8. nadzór kontrola, zabezpieczenie próbek, dokumentowanie jakości, (procedury ISO)
9. obiór i rozruch (kontrola społeczna)
10. aktualizacja powykonawcza dokumentacji i poprawki (usuwanie usterek -chociaz ich nie powinno być)
11. odbiór końcowy, rozliczenie, przekazanie do eksploatacji,
realizacja płatności i zabezpieczenie roszczeń gwarancyjnych (kwota, weksle, terminy reakcji).
Tylko stodowanie sprawdzonych, własciwie obowiazujacych (Dyrektywy UE) procedur postepowania będzie gwarancją sensownej inwestycji, wykonania tego co się chciało, w określonych terminach, w zaplanowanych kosztach, w założonej jakości z pewnością gwarancji.
radca 27.04.2015 godz. 22:37
@PYTANIE
jakiś problem ?
Są wywiadownie, jest rekonesans na rynku, jest szpiegostwo gospodarcze, są weksle trasowane jako gwarancje przed zamierzonymi upadkami, jest paragraf na działanie na szkodę firmy, są terminy płatnosci i procedury odbioru i wyceny etapów prac.

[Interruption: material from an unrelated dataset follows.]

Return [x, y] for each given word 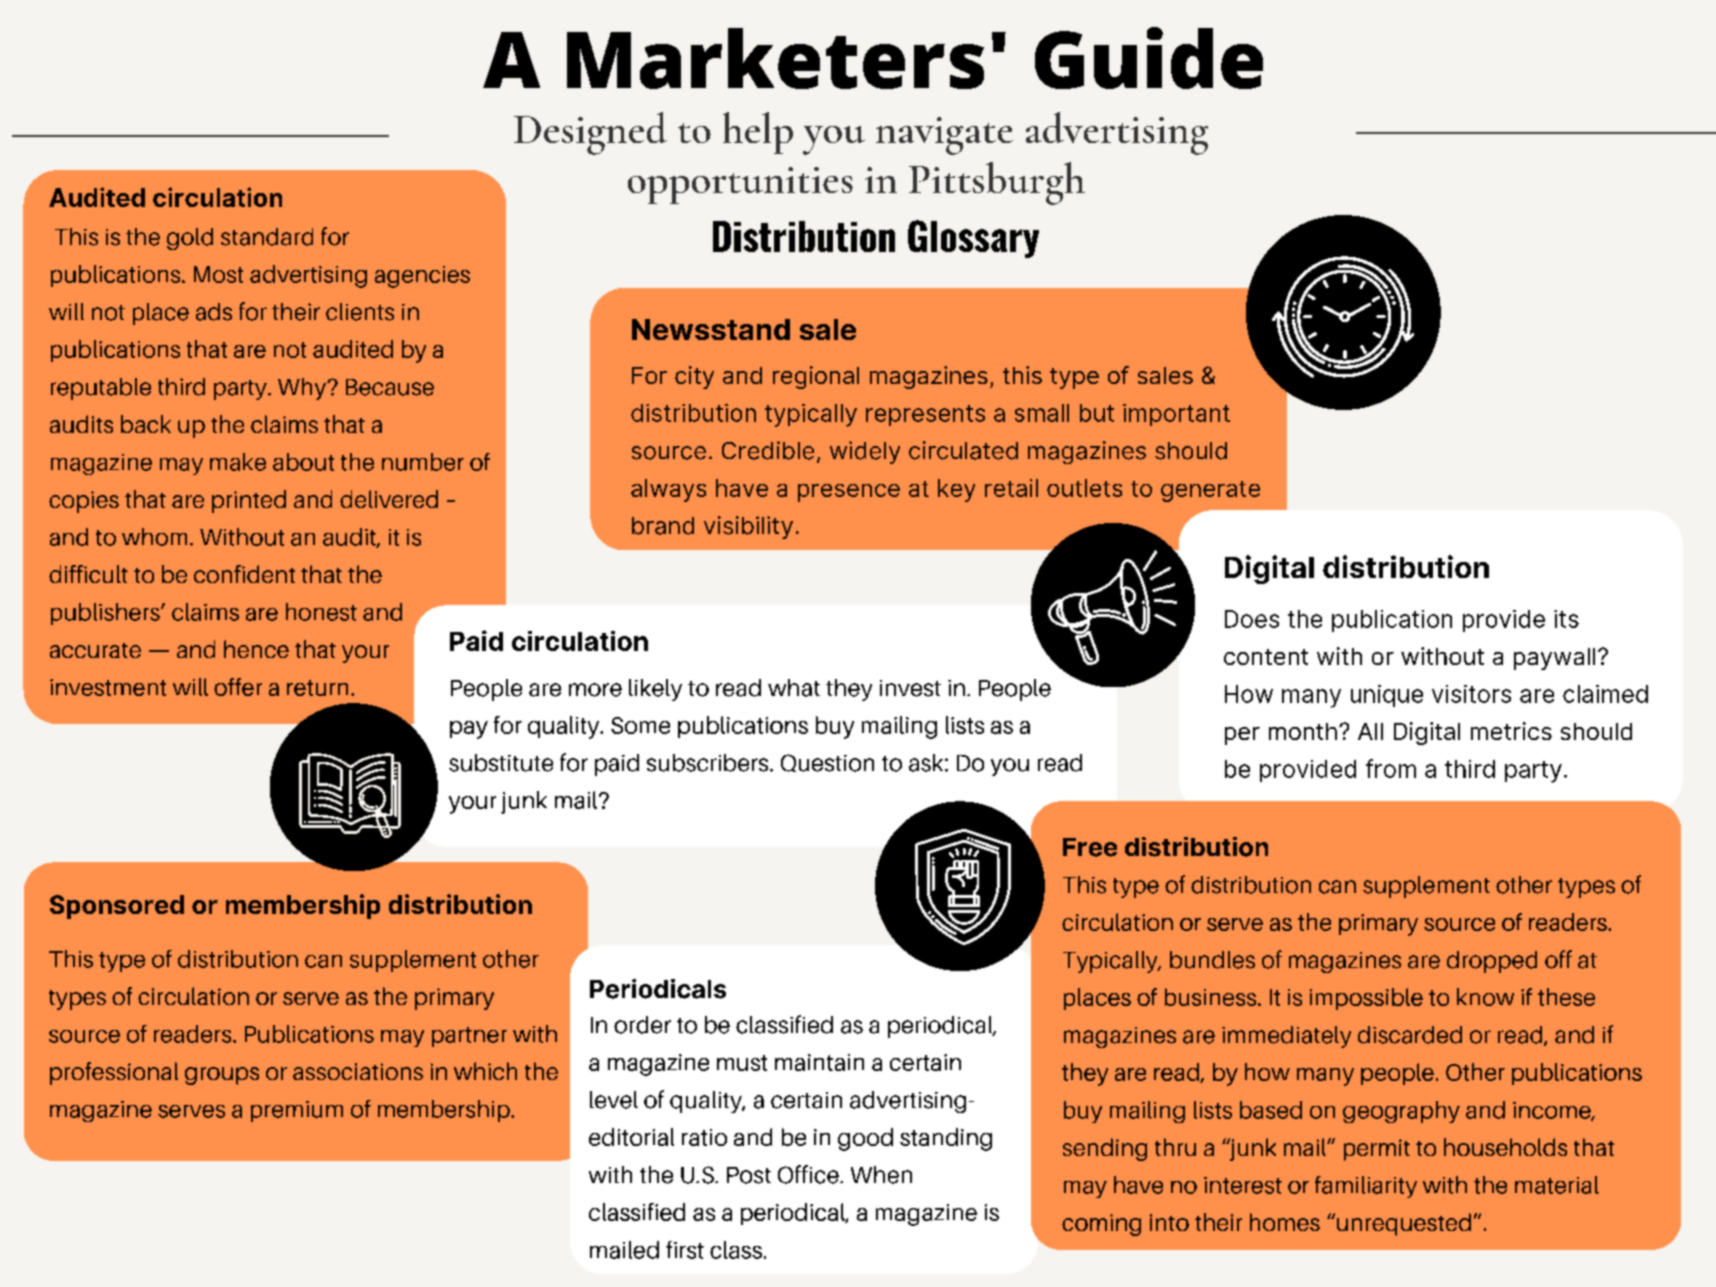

do Pani K. 27.04.2015 godz. 12:23
Generalna dyrekcja jak nic porwie tę Panią i już za rok będa wszystkie autostrady
PYTANIE 27.04.2015 godz. 12:12
A jak przewidzieć upadek firmy ????
autor 27.04.2015 godz. 12:08
To tak jak autostrady !!!!!!!!!!!!!!!!! Wszystkie wybudowano w terminie , ha ha ha !!!!!!